We are looking for a seasoned Staff MLOps Engineer to lead the design, implementation, and scaling of enterprise-grade machine learning platforms on AWS .

This role will focus on building reliable, secure, and cost-efficient MLOps systems that enable data scientists and engineers to deploy, monitor, and manage ML models in production.

As a Staff Engineer, you will provide technical leadership, define best practices, and drive cross-team alignment on ML platform architecture.

Duties & Responsibilities :

Key Responsibilities :

MLOps Platform & Architecture :

- Architect and own scalable MLOps platforms on AWS supporting model training, deployment, monitoring, and governance.

- Design and maintain end-to-end ML CI/CD pipelines, including data validation, model training, testing, approval, and deployment.

- Establish standards for model lifecycle management, experiment tracking, versioning, reproducibility, and rollback.

Model Deployment & Monitoring :

- Enable real-time, batch, and asynchronous model inference using AWS-native and container-based solutions.

- Implement monitoring for model performance, data drift, concept drift, and operational metrics.

- Ensure high availability, fault tolerance, and observability for production ML systems.

AWS Cloud & Infrastructure :

- Lead design and implementation using AWS services, including but not limited to :

1. Amazon SageMaker (training, hosting, pipelines, feature store).

2. EKS, ECS, EC2, Lambda for model serving and orchestration.

3. S3, Glue, Athena, Redshift for data storage and analytics.

4. CloudWatch, X-Ray for logging and monitoring.

- Implement Infrastructure as Code ( IaC ) using Terraform or AWS CloudFormation.

- Optimize ML workloads for cost, performance, and scalability, including GPU/spot instance strategies.

DevOps, Security & Compliance :

- Build and maintain CI/CD pipelines using tools such as GitHub Actions, GitLab CI, Jenkins, or AWS CodePipeline .

- Enforce security best practices (IAM, VPC, encryption, secrets management).

- Support compliance, auditability, and governance requirements for ML systems.

Technical Leadership & Collaboration :

- Serve as a Staff-level technical leader, influencing MLOps architecture across multiple teams.

- Mentor engineers and data scientists on production ML best practices.

- Partner with Data Science, Data Engineering, Platform, and Product teams to align ML solutions with business goals.

- Contribute to the long-term ML platform roadmap and strategy.

Skills Required :

- 11 - 13 years of overall experience, with 5+ years in MLOps , ML Platform, or ML Infrastructure roles.

- Strong experience deploying and operating machine learning models in production on AWS.

- Proficiency in Python and experience with ML frameworks such as TensorFlow, PyTorch , Scikit-learn.

- Deep hands-on experience with Docker and Kubernetes (EKS).

- Strong understanding of Amazon SageMaker and its ecosystem.

- Experience with CI/CD systems and Git-based workflows.

- Solid background in distributed systems, system design, and cloud architecture.

Preferred / Nice-to-Have Skills :

- Experience with SageMaker Feature Store, Pipelines, Model Registry, or MLflow.

- Exposure to LLMOps/GenAI on AWS (Bedrock, custom LLM deployment, vector databases like OpenSearch, Pinecone).

- Experience with streaming and real-time pipelines (Kafka, Kinesis, Spark).

- Experience in regulated or high-scale environments (finance, healthcare, retail, etc.

- AWS certifications (Solutions Architect, Machine Learning Specialty) are a plus.

Soft Skills :

- Strong ownership and decision-making ability at a Staff level.

- Excellent communication skills across engineering, data science, and leadership teams.

- Ability to balance short-term delivery with long-term platform vision.

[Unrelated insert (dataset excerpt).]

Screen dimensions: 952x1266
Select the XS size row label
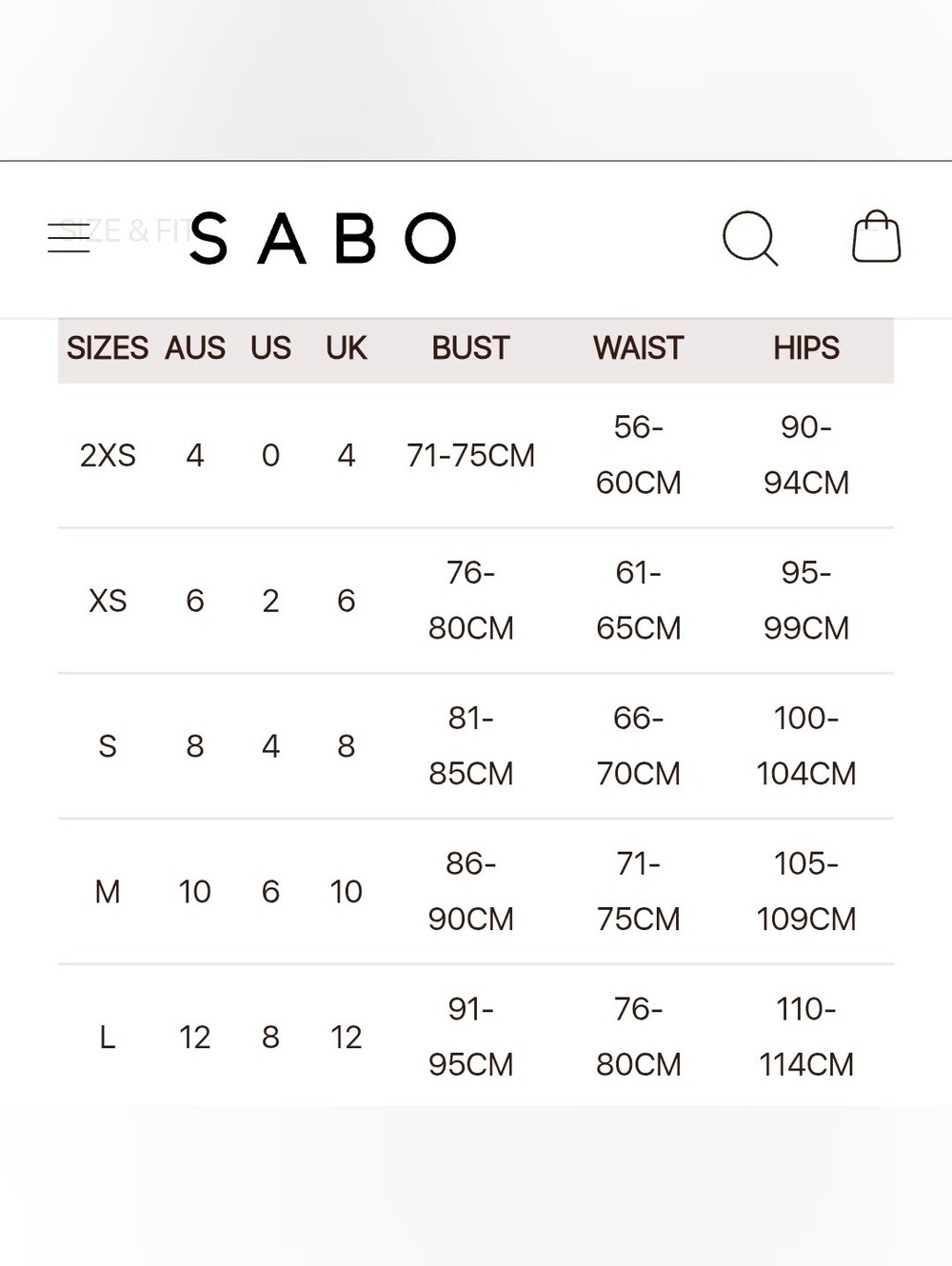coord(108,602)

- Passion for building reliable, scalable, and maintainable ML systems.

Qualifications Required :

- Bachelors degree from four-year college or university, or equivalent combination of education and experience.

- 11 - 13 years of overall experience, with 5+ years in MLOps , ML Platform, or ML Infrastructure roles.

About Symplr :

- As a leader in healthcare operations solutions, we empower healthcare organizations to navigate the complexities of integrating critical business operations.

- Our customers are at the heart of everything we do, and they rely on our mission-critical systems to drive better operations and better outcomes.

- We are a remote-first company with employees working across the United States, India, and the Netherlands.

- Guided by values, we focus on teamwork, championing our customers, being rooted in action and outcomes, overcoming challenges, and leading through equality and integrity.